Do biosimilars have the same HCPCS code as the reference biologic?

No. Each biosimilar has its own unique HCPCS code, either a J-code (permanent) or Q-code (temporary). The reference biologic keeps its own separate code. For example, Remicade uses J1745, while Inflectra uses J7322. This change began in 2018 to ensure accurate payment based on each product’s actual price.

Why do providers sometimes prefer the brand-name biologic over the biosimilar?

Because Medicare pays providers 100% of the biosimilar’s ASP plus 6% of the reference product’s ASP. So if the reference drug costs $2,500 and the biosimilar costs $2,000, the provider earns $150 in add-on revenue from the brand and $120 from the biosimilar-a $30 difference per dose. In high-volume settings, that adds up. This structure reduces the financial incentive to switch, even when the biosimilar is cheaper overall.

What is the JZ modifier and why is it required?

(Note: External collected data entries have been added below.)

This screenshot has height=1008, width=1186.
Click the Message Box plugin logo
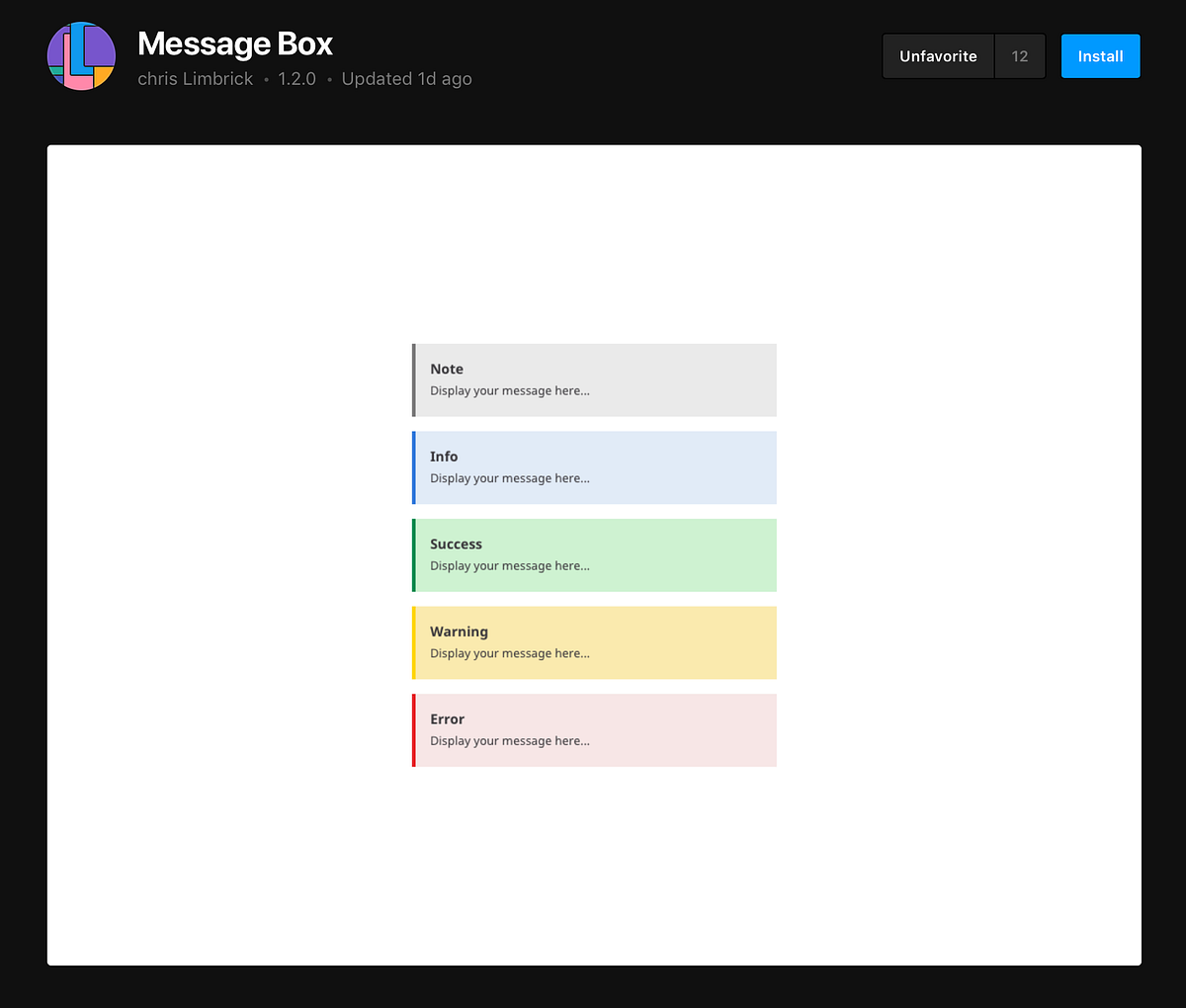(x=81, y=56)
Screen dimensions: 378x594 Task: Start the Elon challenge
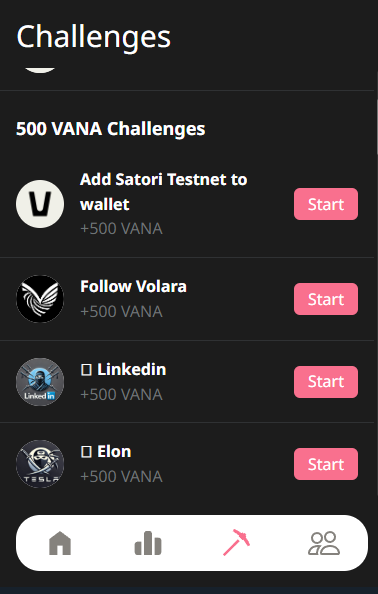326,464
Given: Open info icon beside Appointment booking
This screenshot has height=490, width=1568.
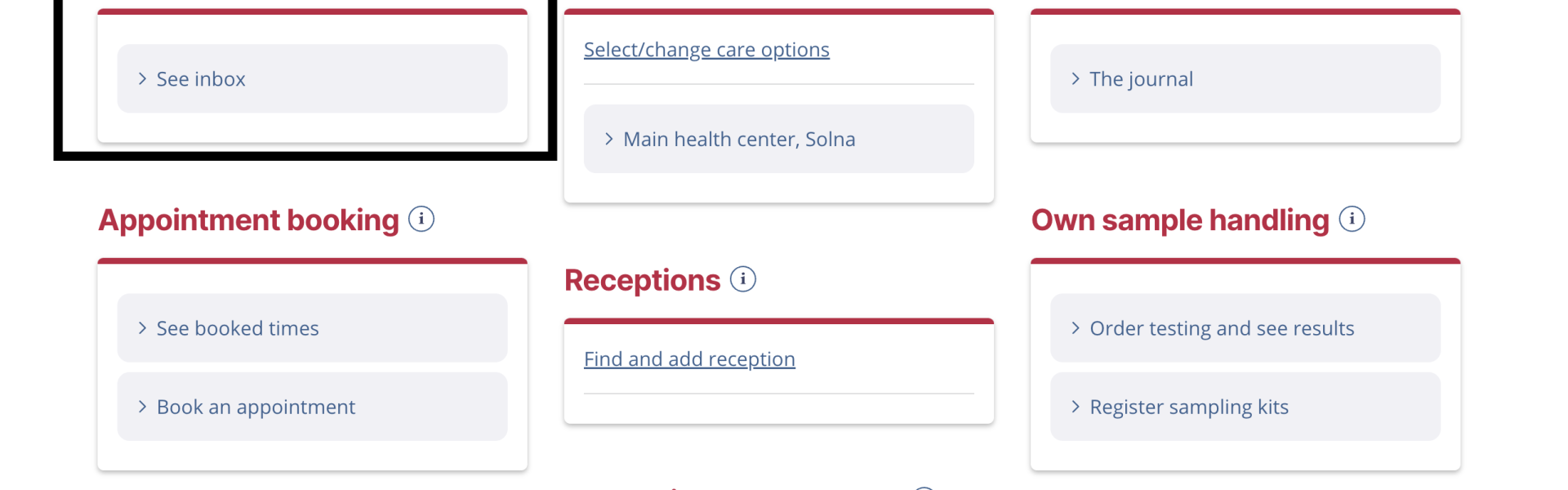Looking at the screenshot, I should (x=421, y=219).
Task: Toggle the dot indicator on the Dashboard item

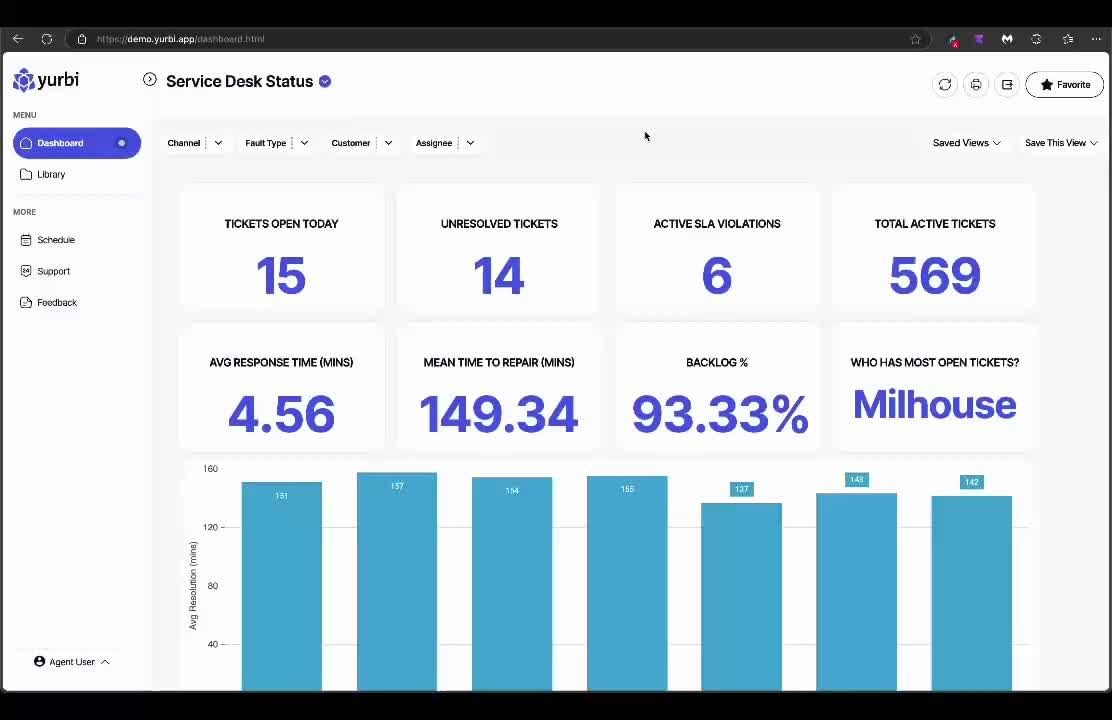Action: pyautogui.click(x=122, y=143)
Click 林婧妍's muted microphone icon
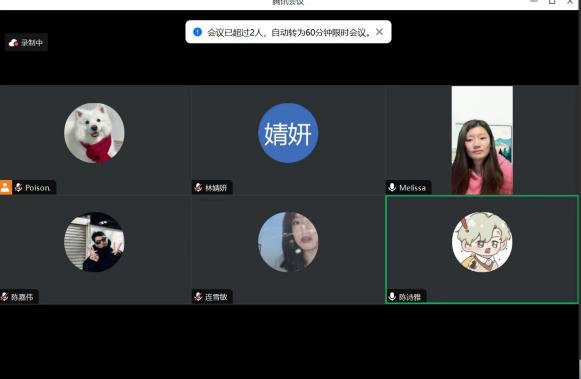 (x=198, y=187)
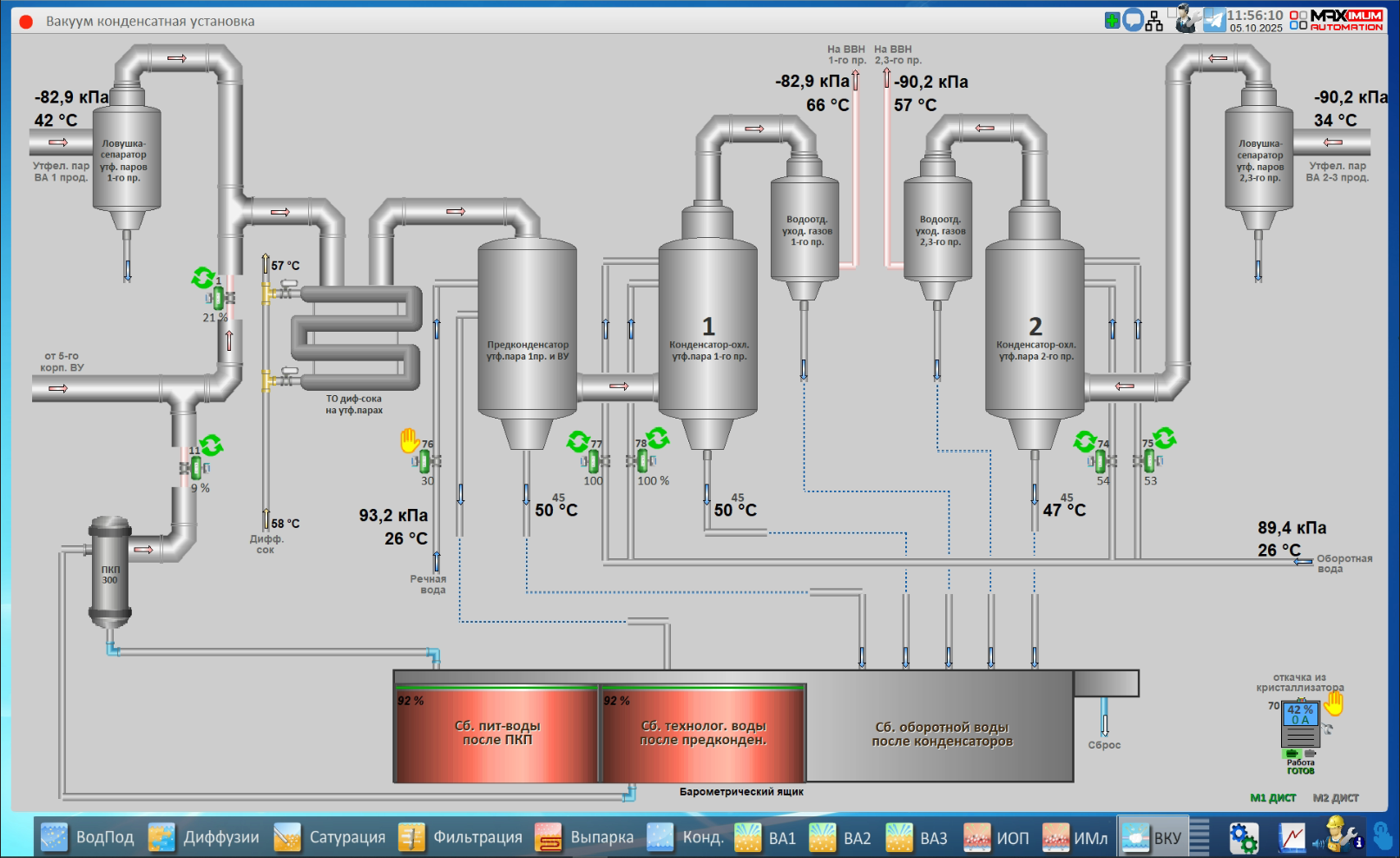The width and height of the screenshot is (1400, 858).
Task: Go to the Выпарка tab
Action: point(585,837)
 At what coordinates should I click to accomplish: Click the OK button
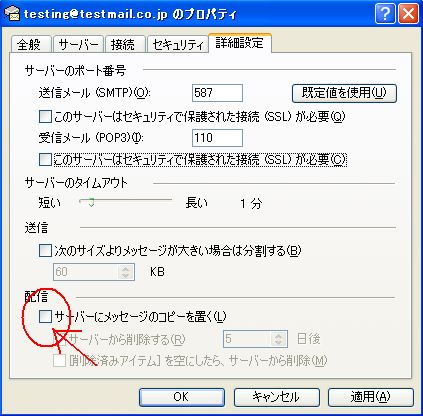(x=182, y=397)
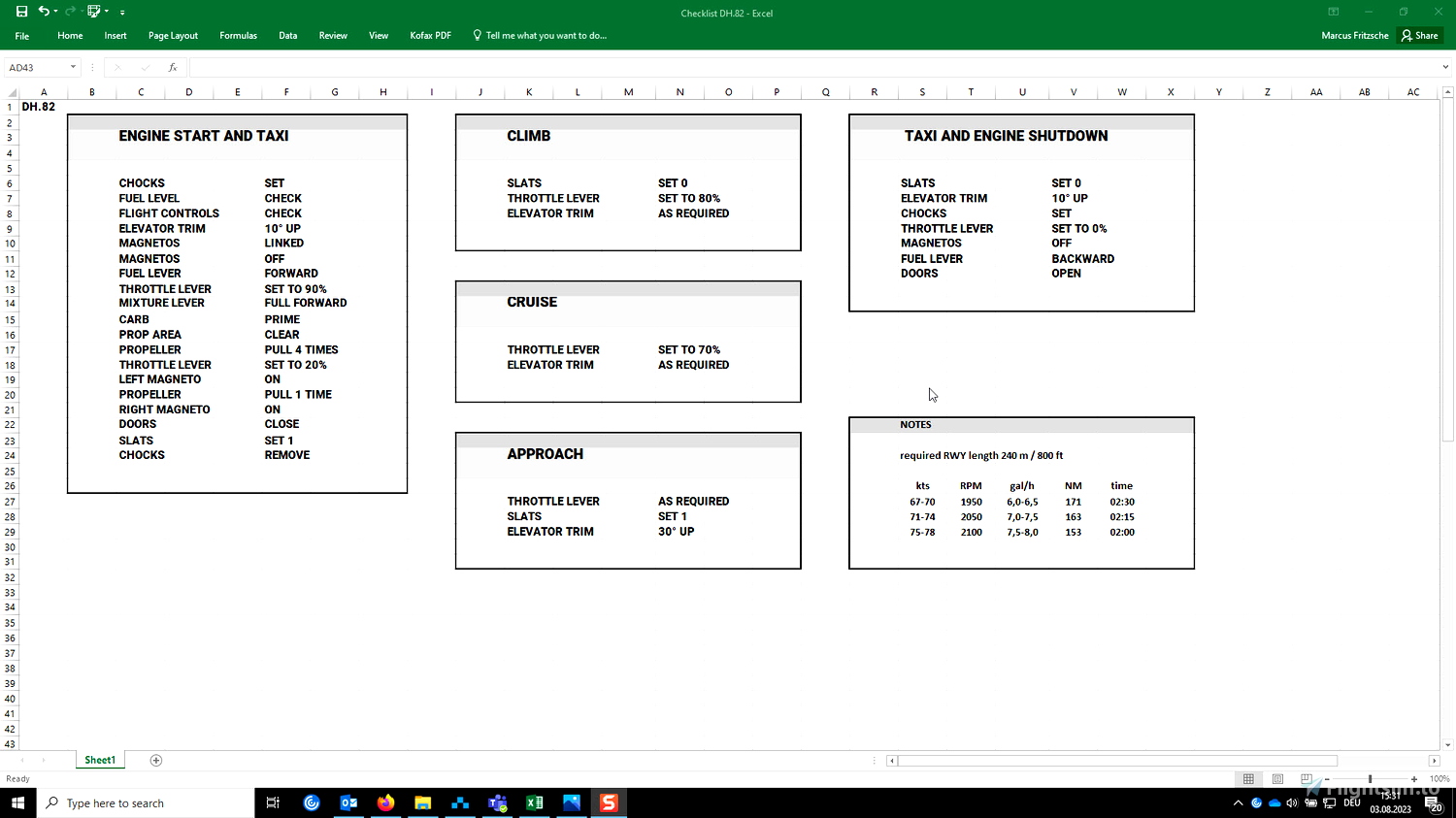
Task: Save the workbook via Quick Access Toolbar
Action: (21, 11)
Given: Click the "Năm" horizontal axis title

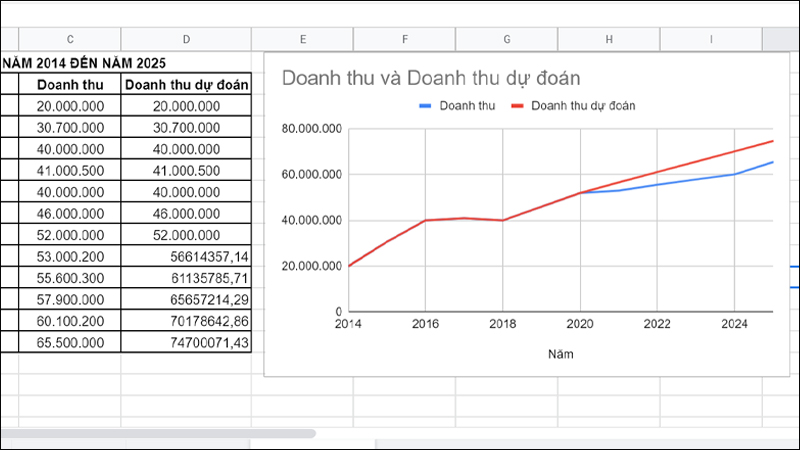Looking at the screenshot, I should pos(561,353).
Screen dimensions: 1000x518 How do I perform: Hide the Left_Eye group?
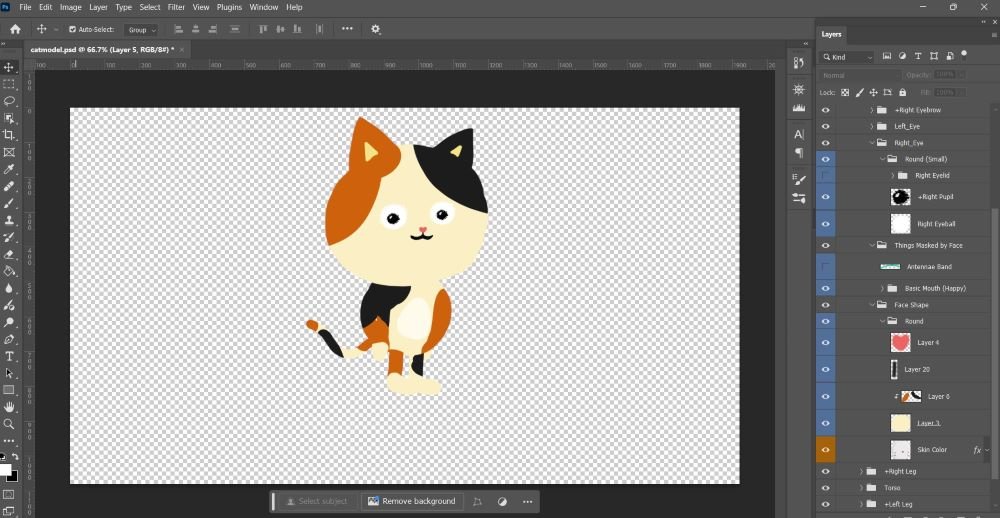point(825,127)
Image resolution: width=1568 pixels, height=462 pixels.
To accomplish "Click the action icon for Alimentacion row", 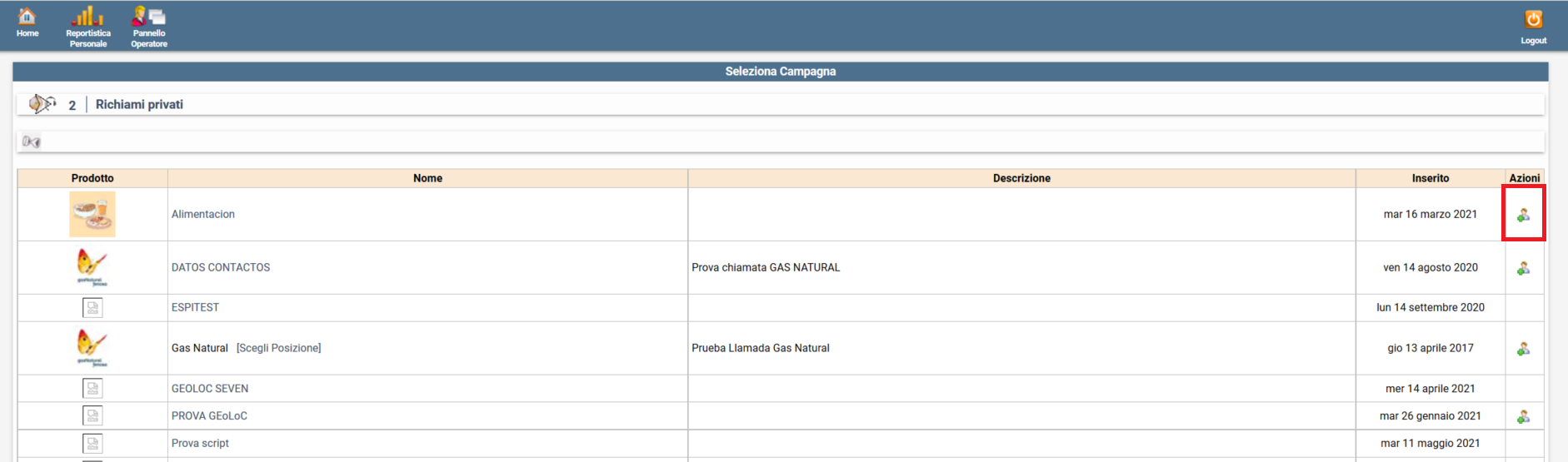I will pos(1523,215).
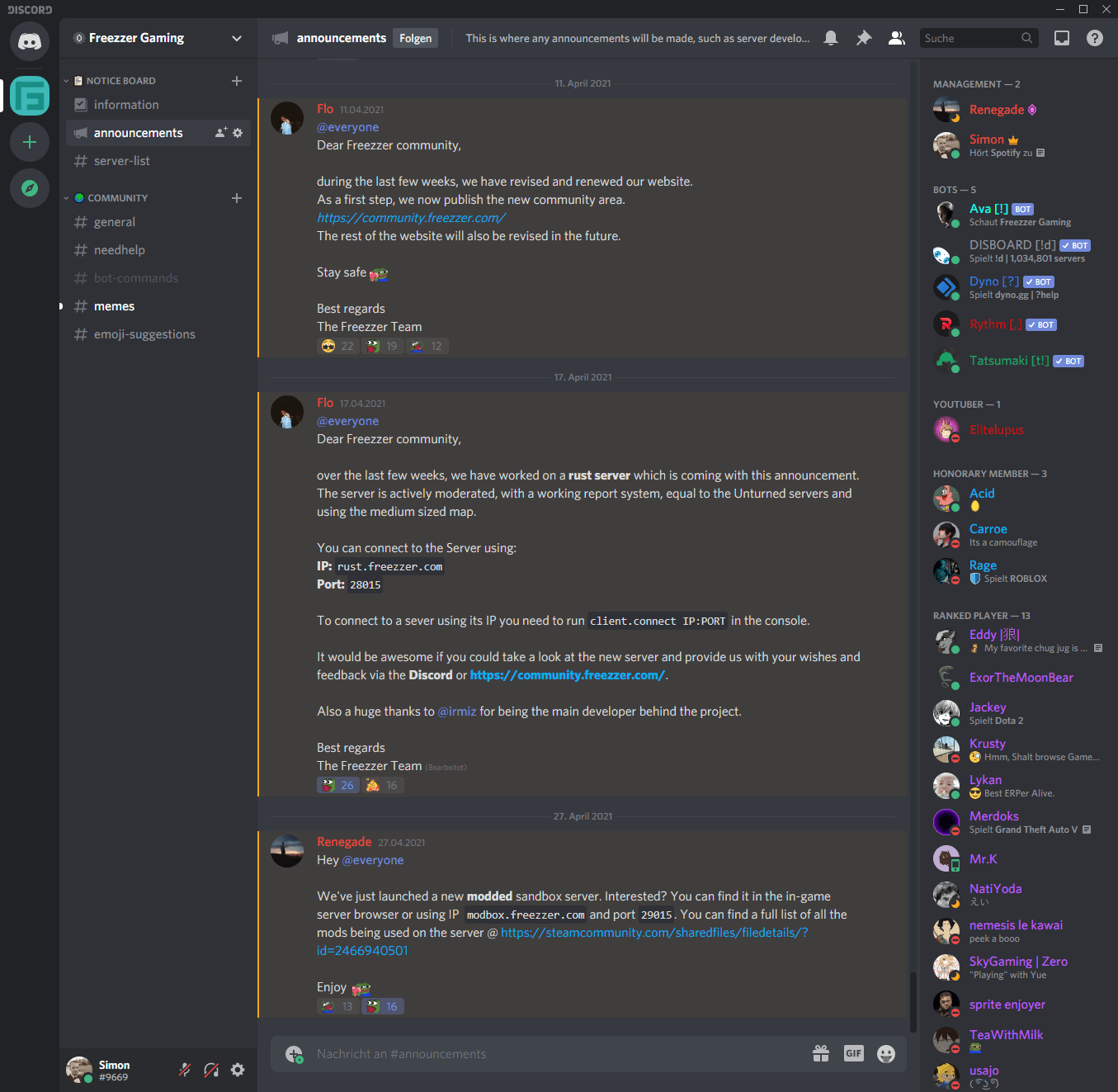Open Freezzer Gaming server dropdown
The image size is (1118, 1092).
(x=237, y=38)
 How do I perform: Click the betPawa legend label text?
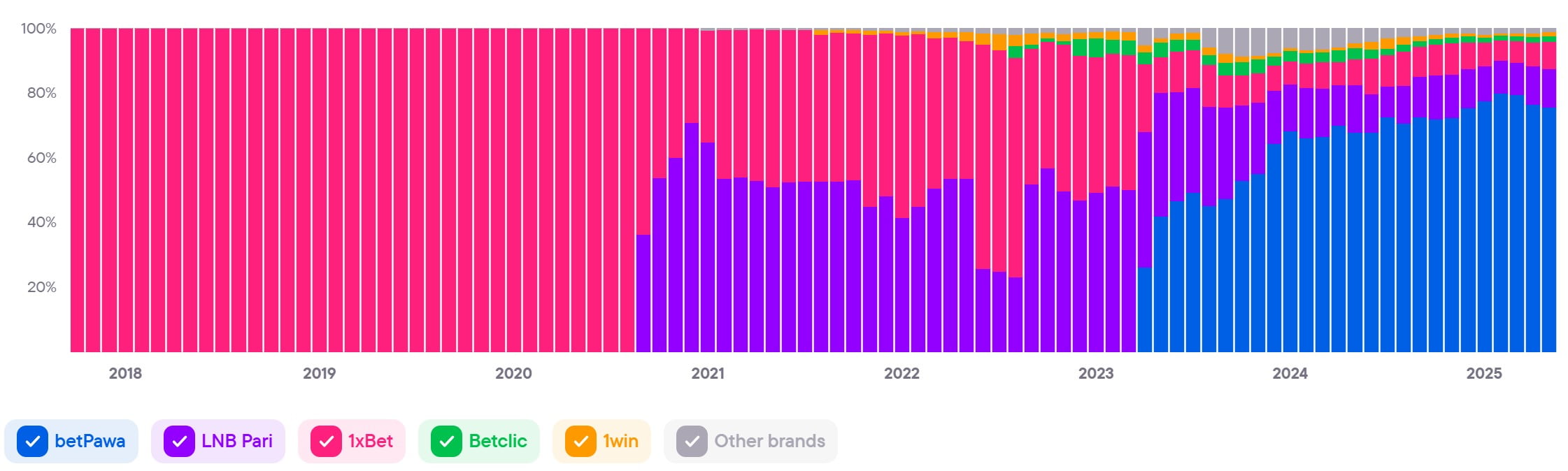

The JZ modifier is required on claims for certain biologics and biosimilars when no drug is discarded during administration. It tells Medicare that the provider used the entire vial. If you don’t use the JZ modifier when appropriate, your claim may be denied. This rule, effective July 1, 2023, applies to drugs like infliximab and its biosimilars. It adds administrative work but helps prevent overbilling.

How often are biosimilar payment rates updated?

CMS updates biosimilar payment rates quarterly, based on the Average Selling Price (ASP) data submitted by manufacturers. The most recent update occurred July 1, 2023. Providers must check CMS’s Physician Fee Schedule updates every three months to ensure they’re using the correct payment amounts and codes.

Are biosimilars covered the same way by Medicare Advantage plans?

Not always. While Medicare Part B pays 106% of ASP for biosimilars, Medicare Advantage plans (Part C) can set their own reimbursement rules. Some pay 100-103% of ASP, others use formularies that favor the reference product. Patients may face higher copays for biosimilars even when they’re cheaper, so it’s important to check your plan’s drug list before treatment.

What’s the biggest barrier to wider biosimilar use in the U.S.?

The biggest barrier is the reimbursement structure itself. By tying the add-on payment to the reference product’s price, Medicare unintentionally rewards providers for choosing the more expensive drug. This creates a financial disincentive to switch, even when biosimilars are proven safe and cost less. European countries avoid this by using reference pricing, which pays the same for all drugs in a class-leading to much higher adoption rates.